Sin City Expands Digital Frontier

Robert Rodriguez' violent new movie is gorgeously artificial, with a slate-gray palette punctuated by gruesome splashes of color. But it's hampered by its faithfulness to Frank Miller's graphic novels. Jason Silverman reviews .

Plenty of severed limbs, decapitations and other forms of freelance flesh make appearances in Sin City. Blood flows in a number of colors -- bright red, fluorescent white and gruesome, neon orange. Bullets pierce bodies, swords splinter skulls and other unlucky souls suffer castrations, cannibalism, the electric chair and a score of other defilements.

And then there is the snow. Even with all of this carefully choreographed gore, I still found a blizzard to be Sin City's most powerful visual effect. In the film's final story -- Sin City weaves together three pulpy tales -- the flakes fall quietly and steadily, and they are luminescent, magical and gorgeously artificial.

At that moment, Sin City -- despite being the most graphically violent big-budget film ever -- feels like an old-time Hollywood movie. While the movie could induce nightmares, it is also, in its own way, sweetly nostalgic. This is a film that loves artifice the same way that Singin' in the Rain did.

Singin' in the Rain, along with many films noir and various other stage-bound Hollywood movies, used two-by-fours and gallons of paint to build its glorious unrealities.

Sin City instead uses pixels. With its 3-D digital backdrops and sophisticated tweaking of colors (the film is black and white, with a few reds, oranges and sepia tones tossed in), Sin City exists in some previously unexplored zone between full animation and traditional live-action films.

The source material, Frank Miller's Sin City graphic novels, follows a series of brutal criminals, battered cops and hardened hookers, all of whom live in the down-and-out neighborhoods of a hopeless, filthy city. The movie's opening credits consist of a glorious scan of Sin City's skyline, but then the movie keeps us in the muck with the rest of the vermin.

Among them: a hard-boiled cop (Bruce Willis) who is determined to stop a pedophile, who happens to be the son of a local politician; a pill-popping but lovable brute (Mickey Rourke) tracking down the man who killed his would-be girlfriend; and an underworld figure trying to stop a war between Sin City's hookers and its cops.

The cast includes plenty of notables, including Clive Owen, Elijah Wood, Benicio del Toro, Brittany Murphy, Josh Hartnett, Michael Clarke Duncan and Jessica Alba.

The cast is terrific and the visuals are eye-popping, but Sin City is a few area codes away from great film territory.

While it's honorable to stay true to Miller's masterpieces, Robert Rodriguez, who co-directed the film with Miller, was overly concerned with fidelity.

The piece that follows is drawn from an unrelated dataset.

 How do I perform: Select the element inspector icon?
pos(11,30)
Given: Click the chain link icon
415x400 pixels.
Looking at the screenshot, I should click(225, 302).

And that limits Sin City's effectiveness. Miller's language, which can read like Spillane-inflected poetry on the page, can feel clunky, campy or redundant on the screen.

And since Miller's Sin City stories all unfold through his characters' internal monologues, we are left with an awful lot of voice-overs. Sin City has too much tell and an awful lot of show. That makes it feel herky-jerky.

Some will complain about the film's amorality and perceived sexism -- all of the women are hookers or strippers, except for one buxom, mostly naked parole officer. In one scene, Rourke's character Marv blows away a priest (played by Miller) in a confession booth. "Say amen," Marv tells him. This is Sin City, after all.

There's no doubt that Sin City is a remarkable exercise in style -- it looks more like a pulp comic than any film. The violence is awful enough to feel cartoonish, with moments when the entire audience flinched and then giggled.

The colors are distinctive, with a basic slate-gray palette punctuated by occasional splashes of color (an orange pill bottle, a red evening gown, the blue eyes of a hooker). The action is often spectacular, interspersed with quieter, evocative sequences.

And the prosthetics are convincing -- Rourke's new forehead and chin make him look just like Marv from Miller's The Hard Goodbye.

Rodriguez is the first filmmaker to make studio-style movies out of his home office -- he produced his Spy Kids franchise and a string of El Mariachi movies in Austin, Texas.

Sin City is by a significant margin his most sophisticated digital work -- the first live-action film I've seen, with the possible exception of 28 Days Later, where digital video feels more like an opportunity than a compromise.

This is a vivid and exhilarating work. Viewers need not understand Sin City's technical breakthroughs to appreciate it. But a strong stomach does help.